Should you Stop a Home Foreclosure?
Foreclosure rates are rapidly rising and as a result many homeowners
find themselves wondering whether they should even try to stop a pending
foreclosure on their home given the current state of the real estate
market. More and more homeowners are finding themselves in a situation
where they owe more on their mortgage than the home is actually worth.
In such situations, it is easy to see why owners may feel as though it
is not even worth it to try and stop a pending foreclosure.
If you are facing a foreclosure currently or you are concerned that you
may fall into this category in the future, it is important to make sure
you understand the process as well as the options that are available.
As homes in foreclosure continue to rise, tripling in some areas, the
number of advertisements offering to help owners to stop foreclosure
seems to be increasing as well. In most cases, these advertisements stem
from investors who are really offering homeowners the opportunity to use
a short sell. A short sell occurs when a third party creates a
negotiation with your mortgage company to a lower payoff on your
mortgage instead of a foreclosure. The advantage to the investor is that
they are then able to purchase your home extremely cheap. In some cases,
they may already have someone else lined up to buy your home. The final
result is that you will need to either rent your own home from the
investor or move out of your home.
You may wonder why a mortgage company would be willing to accept a short
sell. Under normal circumstances they usually would not be willing to
accept such an agreement; however, current circumstances are far from
normal. In most cases, when a bank forecloses on a property, it is not
profitable for them. The mortgage company usually must pay to repair and
clean the home before they can make it available for sell. By the time
the mortgage company pays for those repairs and cleaning fees as well as
appraisers, discounts and real estate commissions, they are already
taking a loss on the property. In fact, it is not unusual for banks to
lose as much as 35% on properties they foreclose. With a short sell,
they may be able to take less of a loss than if they foreclosed and then
tried to sell the property.
This is not to sell that short sells cannot be advantageous for owners.
Homeowners who are behind on their mortgage payments to a point that
they really cannot see any way in which they can catch up may find that
a short sell really is the best option for their situation.
If you are considering a short sell; however, you need to make sure you
seek professional advice. This is especially important if you are also
considering bankruptcy. If you sell a home at a loss, it can be
considered income in some cases. If you are filing for bankruptcy,
matters could become more complicated. In addition, you may also owe
taxes because it is considered to be income. Furthermore, you should be
aware that a short sell may not always protect your credit rating. If
you have fallen several months behind on your mortgage already when you
exercise a short sell for the property, your credit may still be
impacted. In fact, if you are at least 120 days behind on your mortgage
it may still be considered a foreclosure even if the bank technically
did not foreclose on the property.
If you consider purchasing another home in the future, this could impact
your ability to do so, depending on exact loan requirements. FHA loan
requirements state that buyers must not have a foreclosure within the
last three years. In addition, borrowers must have very few, if any,
negative remarks on their credit since the time of the foreclosure.

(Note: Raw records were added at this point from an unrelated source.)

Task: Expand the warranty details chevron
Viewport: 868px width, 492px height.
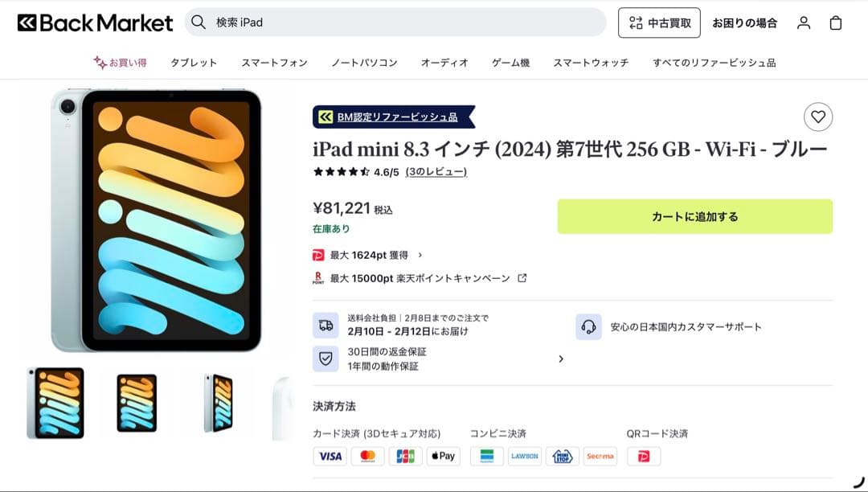Action: pyautogui.click(x=561, y=359)
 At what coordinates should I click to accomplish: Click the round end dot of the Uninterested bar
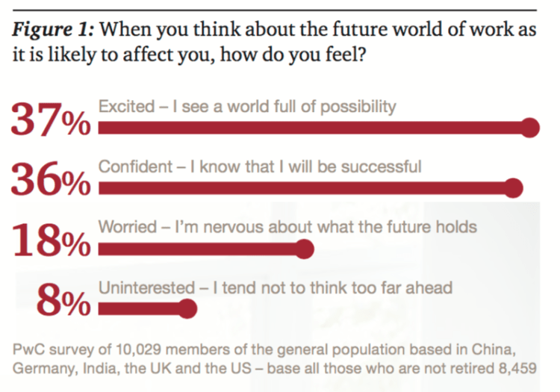188,308
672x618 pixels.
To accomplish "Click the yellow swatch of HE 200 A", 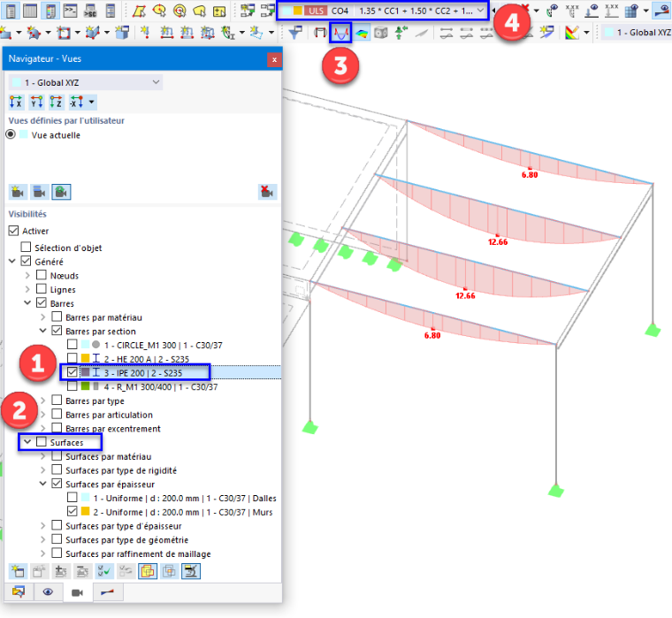I will click(x=85, y=358).
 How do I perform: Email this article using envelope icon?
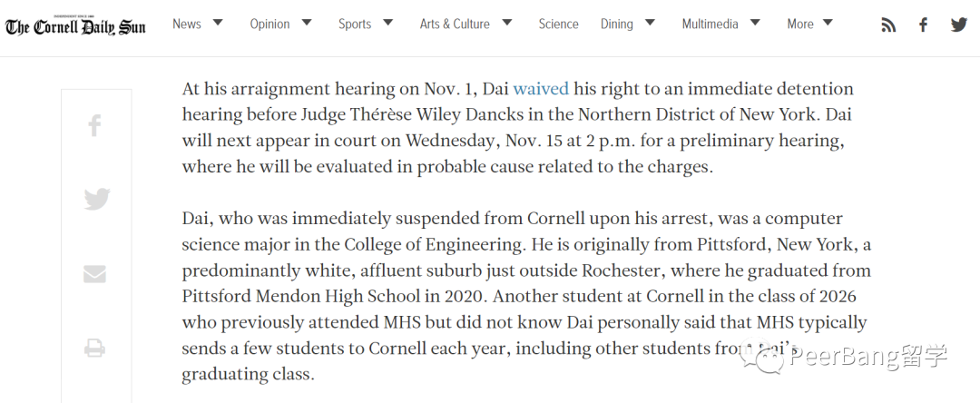pos(95,274)
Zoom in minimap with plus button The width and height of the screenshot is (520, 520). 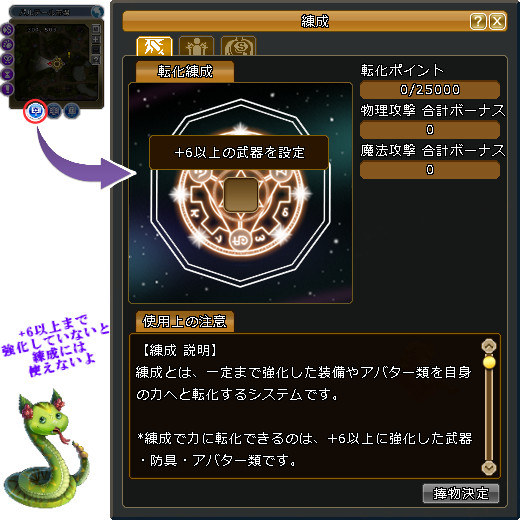[x=96, y=39]
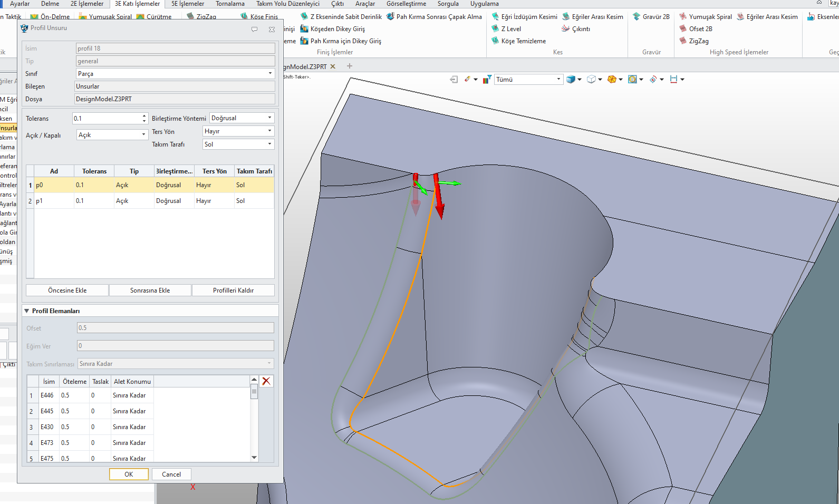Expand the Birleştirme Yöntemi dropdown

[x=269, y=118]
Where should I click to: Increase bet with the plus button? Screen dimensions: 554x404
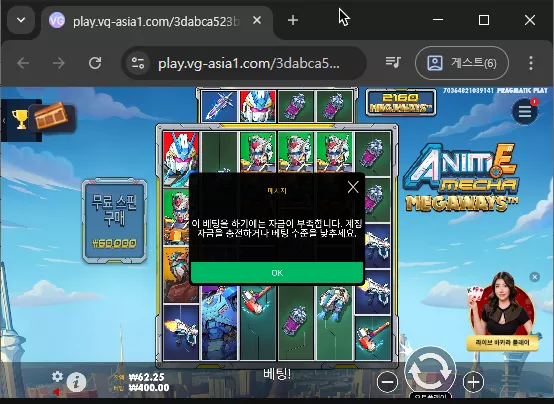(x=473, y=382)
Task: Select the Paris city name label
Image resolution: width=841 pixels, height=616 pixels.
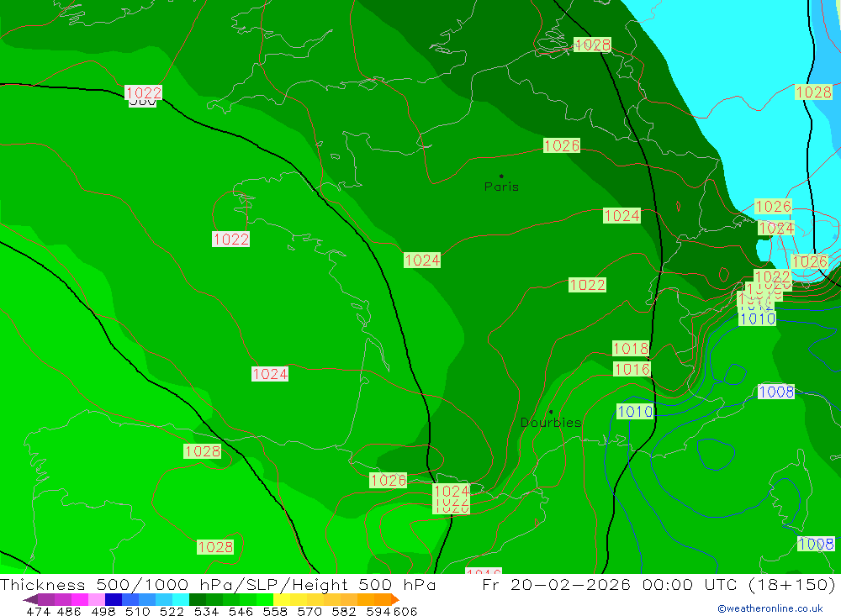Action: click(501, 187)
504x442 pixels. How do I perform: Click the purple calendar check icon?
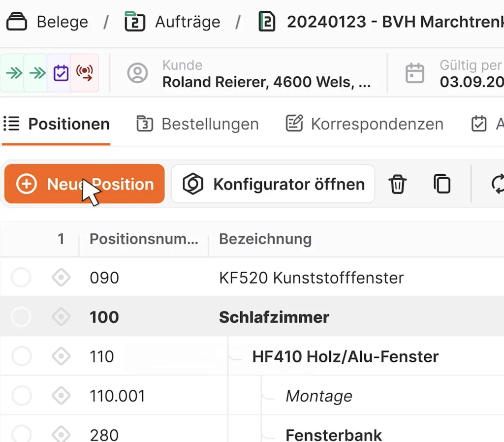tap(61, 73)
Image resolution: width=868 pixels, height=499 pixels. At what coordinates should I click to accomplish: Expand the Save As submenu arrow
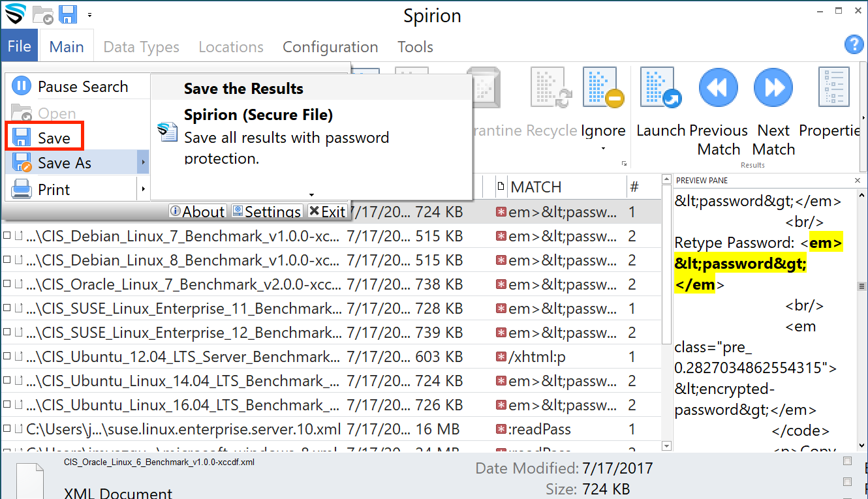click(143, 162)
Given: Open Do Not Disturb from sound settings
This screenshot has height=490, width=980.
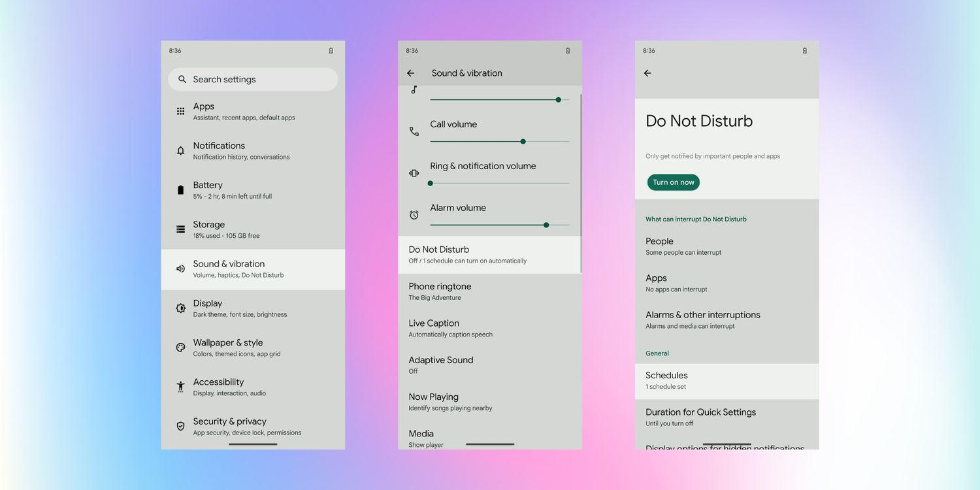Looking at the screenshot, I should [x=489, y=255].
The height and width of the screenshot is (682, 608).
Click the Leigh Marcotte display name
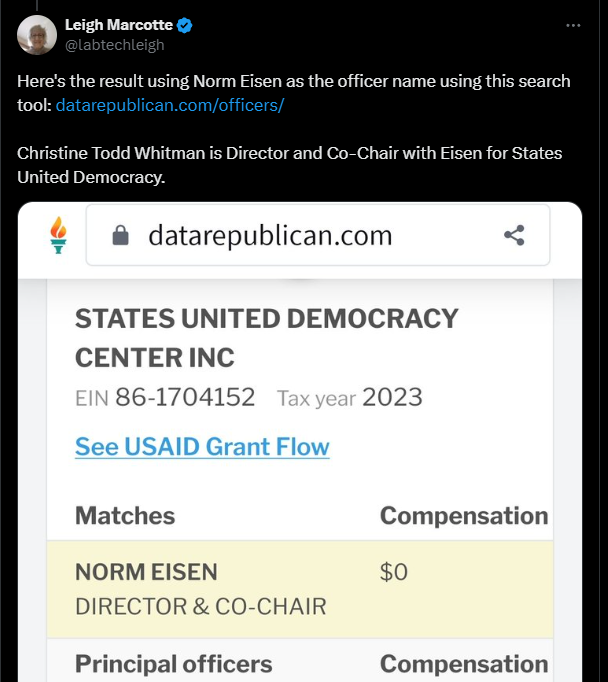tap(119, 25)
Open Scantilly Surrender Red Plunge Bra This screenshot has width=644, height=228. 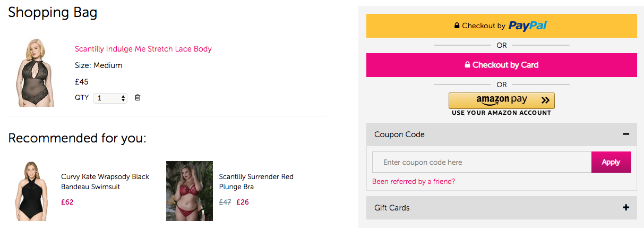256,182
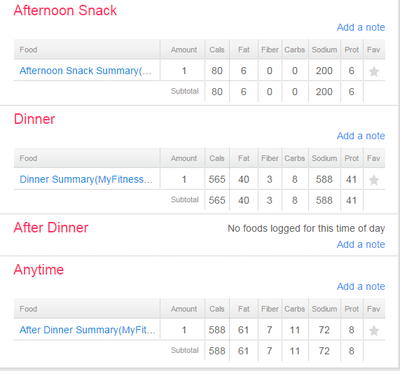
Task: Star the After Dinner Summary item
Action: click(374, 331)
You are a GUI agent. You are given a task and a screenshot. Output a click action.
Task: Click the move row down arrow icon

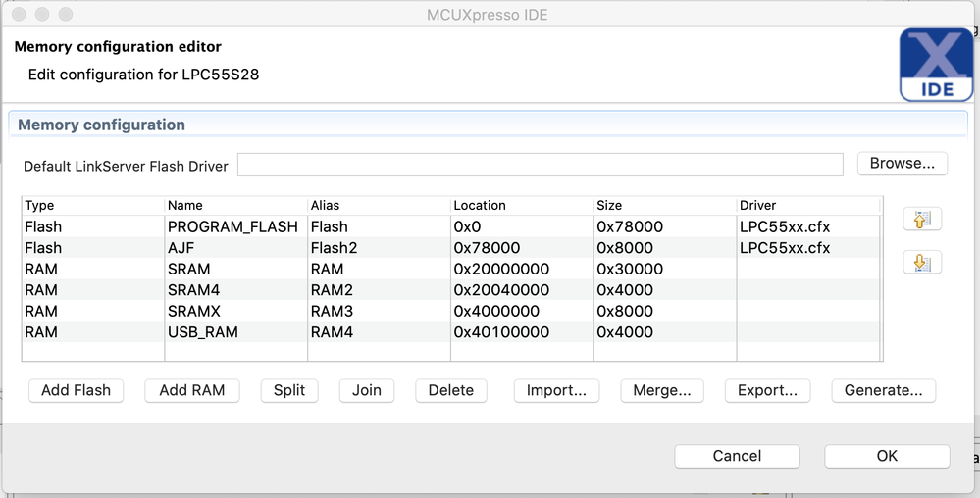(x=921, y=263)
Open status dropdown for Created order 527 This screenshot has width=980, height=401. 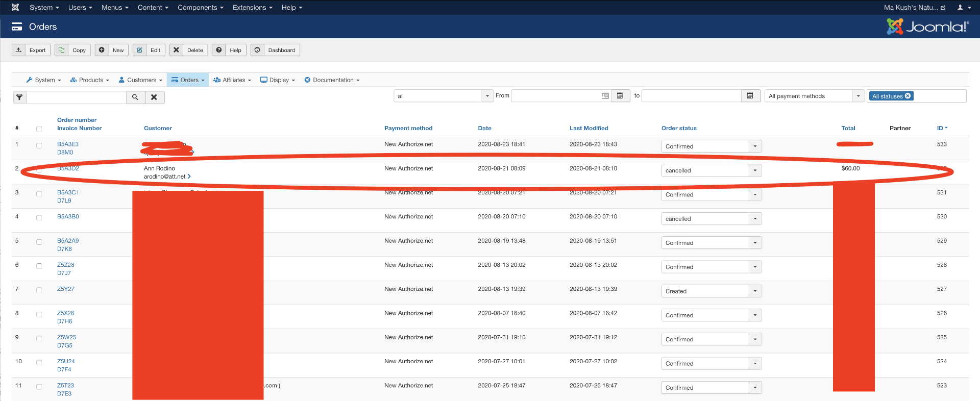755,291
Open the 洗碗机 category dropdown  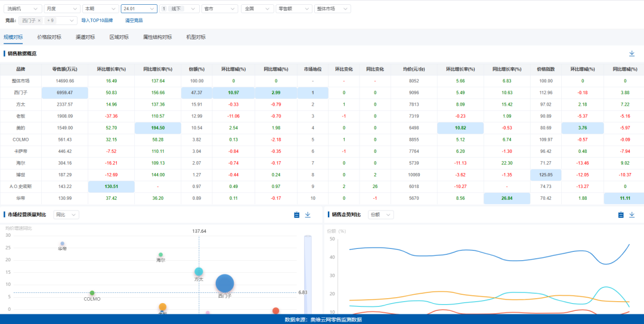coord(24,9)
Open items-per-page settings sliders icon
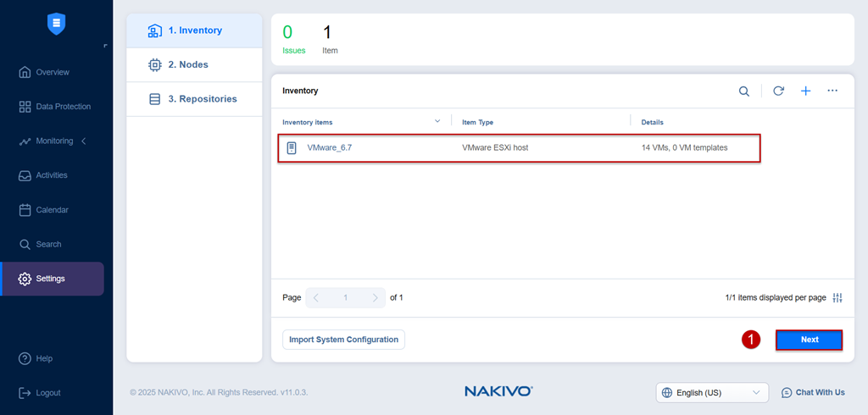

In some cases, homeowners simply must determine whether now is the time
for them to cut their losses and walk away. As painful as it can be for
many owners, this is often the best choice. A home purchase is an
investment just like any other. If you are one of the many owners who
purchased a home in the last five years and have now realized that you
actually owe more money on your home than it is worth, it may not be
worth it to you to try to avoid foreclosure and salvage the property.
This is completely a personal decision and will depend on a number of
factors; however, many owners have discovered that in certain situations
foreclosure really is the best option.